And your love’s presence, snowy, beautiful, and kind.

KARL SHAPIRO, “SUNDAY: NEW GUINEA”

Chapter 6

FORLORN HOPE

ON SEPTEMBER 15, two days before the Japanese climbed onto Ioribaiwa Ridge, Company E, 2nd Battalion, 126th U.S. Infantry broke camp at 4:00 a.m. and assembled at Brisbane’s Amberley Airfield. The men were issued ammunition. The men’s newly dyed fatigues, sporting a mottled green jungle design, clung damply to their skin. Green burlap hung from their steel helmets.

Even at that early hour, the men were edgy with anticipation. Sergeant Paul Lutjens had written that “it was quite a shock walking up that gangplank” when the division loaded onto the ships leaving California. But now the adrenaline really pumped through their young bodies. This was it, what they had come ten thousand miles for. No one uttered a word until somebody with a timely sense of humor—it might have been Sergeant John Fredericks, another Big Rapids man—started whistling an old cavalry bugle call, and the men were still chuckling when Captain Melvin Schultz appeared. Schultz would not say much about where they were going, not that Lutjens or any of the others expected him to, but it did not take a genius to figure out that they were being airlifted to New Guinea. For many of them, the flight to New Guinea would be the first of their lives.

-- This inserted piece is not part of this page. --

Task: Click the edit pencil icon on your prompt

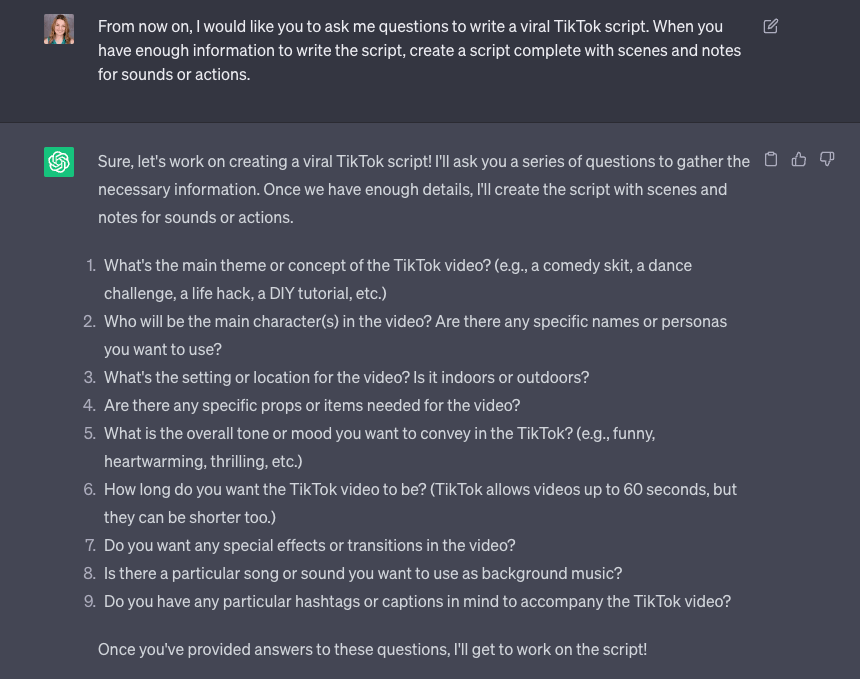Action: [x=770, y=28]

Though Melvin Schultz was Company E’s commander, he was raised in Muskegon, Michigan, and was regarded as something of an outsider. It was First Sergeant Paul Lutjens of Big Rapids, Michigan, who often ran the show. Lutjens was an affable but physically imposing man. He was also devoted to Company E. Twice during training in Louisiana he refused a commission because he did not want to leave his friends.

Like Lutjens, nearly 50 percent of Company E’s men were from the Big Rapids National Guard unit. In fact, many of the guys had joined together, continuing ties of friendship that went back to childhood. Mostly it was a reason to drink and play poker and avoid the realities of life at the tail end of the Depression. Lutjens was one of the few who was employed, but work in a factory was not exactly the kind of thing a guy dreamed of doing. In other words, few of the men seemed destined for greatness. If someone had asked the people of Big Rapids if Lutjens and his crowd were going to amount to anything, they might have shaken their heads—“They’re not bad boys, really, but no more than a few of them will do anything with their lives.”

For the men of Big Rapids, mostly beer-swilling party boys by their own admission, joining the National Guard during peacetime was just something you did. Lutjens simply liked the look of the uniform. “When I got my first uniform…” he said, “I was just in my second year at high school and I thought I was pretty big stuff. I wore out the mirror in the hall downstairs admiring myself…” According to Lutjens, Big Rapids had a “swell” armory, too, and large dances were frequently held there. Lutjens confessed, “…We used to worry a lot more about the dances than the drill.”

A lot of the new guardsmen, like Lutjens, were underage. Rules said that inductees had to be at least eighteen. The National Guard, though, did not care who you were, or how old you were, “as long as you had a pulse,” joked one former guardsman. “Its philosophy was, ‘If the body is warm, we’ll take it.’” Anybody could be a weekend warrior—postmasters, bankers, teachers, mechanics, cooks, factory workers, the unemployed.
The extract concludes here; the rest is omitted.